Québec est une ville fortifiée. À la période coloniale, elle a été la capitale militaire de la Nouvelle-France, puis de la province of Quebec, du Bas-Canada et de la province du Canada. Elle était une ville de garnison. On retrouvait sur ses fortifications de nombreux canons. Lors du départ de la garnison britannique de Québec en 1871, la majorité de ces pièces d’artillerie sont retournées en Angleterre. Néanmoins, l’état-major britannique a laissé sur place de très nombreuses pièces.

Il y a quelques années, Parcs Canada a fait l’inventaire de l’artillerie patrimoniale toujours en place à Québec, que ce soit sur les remparts, à la Citadelle, sur les plaines d’Abraham ou à différents autres endroits, qu’ils soient publics ou privés.

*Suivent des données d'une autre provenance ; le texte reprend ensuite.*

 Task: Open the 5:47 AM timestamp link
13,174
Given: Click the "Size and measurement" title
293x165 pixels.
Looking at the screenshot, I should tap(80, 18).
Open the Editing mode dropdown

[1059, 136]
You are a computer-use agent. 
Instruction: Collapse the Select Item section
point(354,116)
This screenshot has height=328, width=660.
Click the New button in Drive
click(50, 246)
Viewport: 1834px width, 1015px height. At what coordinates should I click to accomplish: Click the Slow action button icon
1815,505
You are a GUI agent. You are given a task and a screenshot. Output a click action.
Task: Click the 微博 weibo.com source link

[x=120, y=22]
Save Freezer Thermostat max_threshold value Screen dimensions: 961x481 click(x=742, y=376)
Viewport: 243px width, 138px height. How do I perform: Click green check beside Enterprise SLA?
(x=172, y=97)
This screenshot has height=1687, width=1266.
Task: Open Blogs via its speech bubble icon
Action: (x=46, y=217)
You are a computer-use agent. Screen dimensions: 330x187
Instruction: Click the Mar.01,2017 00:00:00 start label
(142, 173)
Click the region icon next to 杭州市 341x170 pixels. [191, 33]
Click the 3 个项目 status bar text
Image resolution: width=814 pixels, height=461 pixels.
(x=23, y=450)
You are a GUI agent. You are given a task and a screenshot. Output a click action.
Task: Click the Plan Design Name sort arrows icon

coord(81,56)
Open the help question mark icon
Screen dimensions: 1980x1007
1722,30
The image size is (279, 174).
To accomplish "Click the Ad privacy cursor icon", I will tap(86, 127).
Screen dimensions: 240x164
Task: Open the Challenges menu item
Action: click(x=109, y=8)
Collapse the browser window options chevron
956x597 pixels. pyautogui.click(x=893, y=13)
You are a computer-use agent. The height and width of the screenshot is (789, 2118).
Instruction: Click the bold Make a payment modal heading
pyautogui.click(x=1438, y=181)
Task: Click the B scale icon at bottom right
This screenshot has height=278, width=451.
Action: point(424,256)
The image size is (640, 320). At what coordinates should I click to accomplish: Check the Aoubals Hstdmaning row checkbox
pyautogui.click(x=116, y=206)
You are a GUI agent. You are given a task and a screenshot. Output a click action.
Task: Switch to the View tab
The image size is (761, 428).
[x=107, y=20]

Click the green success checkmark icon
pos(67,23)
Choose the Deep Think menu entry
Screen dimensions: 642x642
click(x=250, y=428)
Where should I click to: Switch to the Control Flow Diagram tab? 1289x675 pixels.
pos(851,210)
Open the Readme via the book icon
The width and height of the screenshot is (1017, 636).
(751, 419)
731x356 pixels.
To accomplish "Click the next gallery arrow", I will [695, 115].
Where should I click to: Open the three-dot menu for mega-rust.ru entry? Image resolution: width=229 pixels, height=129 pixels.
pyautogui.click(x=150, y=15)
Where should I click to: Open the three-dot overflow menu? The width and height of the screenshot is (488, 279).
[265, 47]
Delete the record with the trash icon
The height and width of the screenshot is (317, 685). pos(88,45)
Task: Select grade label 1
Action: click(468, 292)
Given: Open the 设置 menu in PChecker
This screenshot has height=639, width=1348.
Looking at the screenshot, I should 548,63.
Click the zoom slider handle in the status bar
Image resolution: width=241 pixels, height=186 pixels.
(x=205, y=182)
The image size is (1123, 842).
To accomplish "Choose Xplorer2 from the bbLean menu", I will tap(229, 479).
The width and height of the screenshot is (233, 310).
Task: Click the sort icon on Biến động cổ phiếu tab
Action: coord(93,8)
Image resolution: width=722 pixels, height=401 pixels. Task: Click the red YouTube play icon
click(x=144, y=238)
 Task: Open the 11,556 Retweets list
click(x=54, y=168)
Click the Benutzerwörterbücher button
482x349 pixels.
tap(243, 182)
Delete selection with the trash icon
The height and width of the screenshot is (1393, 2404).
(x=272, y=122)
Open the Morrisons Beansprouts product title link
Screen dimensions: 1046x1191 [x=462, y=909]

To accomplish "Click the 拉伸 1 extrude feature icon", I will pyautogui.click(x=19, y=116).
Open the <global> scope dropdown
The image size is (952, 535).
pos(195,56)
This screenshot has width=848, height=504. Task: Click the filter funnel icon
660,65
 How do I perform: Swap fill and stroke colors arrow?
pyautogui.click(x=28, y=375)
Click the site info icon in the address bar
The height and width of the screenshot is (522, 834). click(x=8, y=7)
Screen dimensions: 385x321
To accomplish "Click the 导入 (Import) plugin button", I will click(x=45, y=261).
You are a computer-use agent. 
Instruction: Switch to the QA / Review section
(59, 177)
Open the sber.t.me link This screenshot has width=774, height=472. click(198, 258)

Ainsi, on découvre un arsenal plutôt impressionnant. On dénombre 120 canons, 62 caronades, 24 mortiers et 12 obusiers. Et contrairement à ce que bien des gens croient, ce sont tous des originaux. Il n’y a aucune reproduction. Suivez-nous donc dans une visite de tout ce qui concerne les canons toujours en place à Québec.

1) Les types de canons présents à Québec  

L'arsenal colonial de Québec est composé de quatre types d'armes toujours présentes dans la ville fortifiée et sur les plaines d'Abraham. Il s'agit des canons, des caronades, des obusiers et des mortiers.

Le canon était l'arme la plus puissante. Ceux de Québec sont en fonte. Il y en avait de différents calibres qui tiraient des boulets pleins, également en fonte. Il s'agissait d'une arme lourde destinée à détruire les défenses ennemies. C'est le type d'arme qu'on retrouve le plus souvent à Québec et sur lequel les touristes aiment se faire photographier.

Un canon sur un affût de combat. Photo Jean-François Caron

La caronade était plus courte et moins puissante. Elle était donc utilisée pour des cibles rapprochées, dans les fossés d'un rempart, par exemple. Elle tirait des boulets, mais également de la mitraille. C'était alors une arme antipersonnel. Elle doit son nom à la fonderie Carron de Falkirk, en Écosse, où elle a été mise au point.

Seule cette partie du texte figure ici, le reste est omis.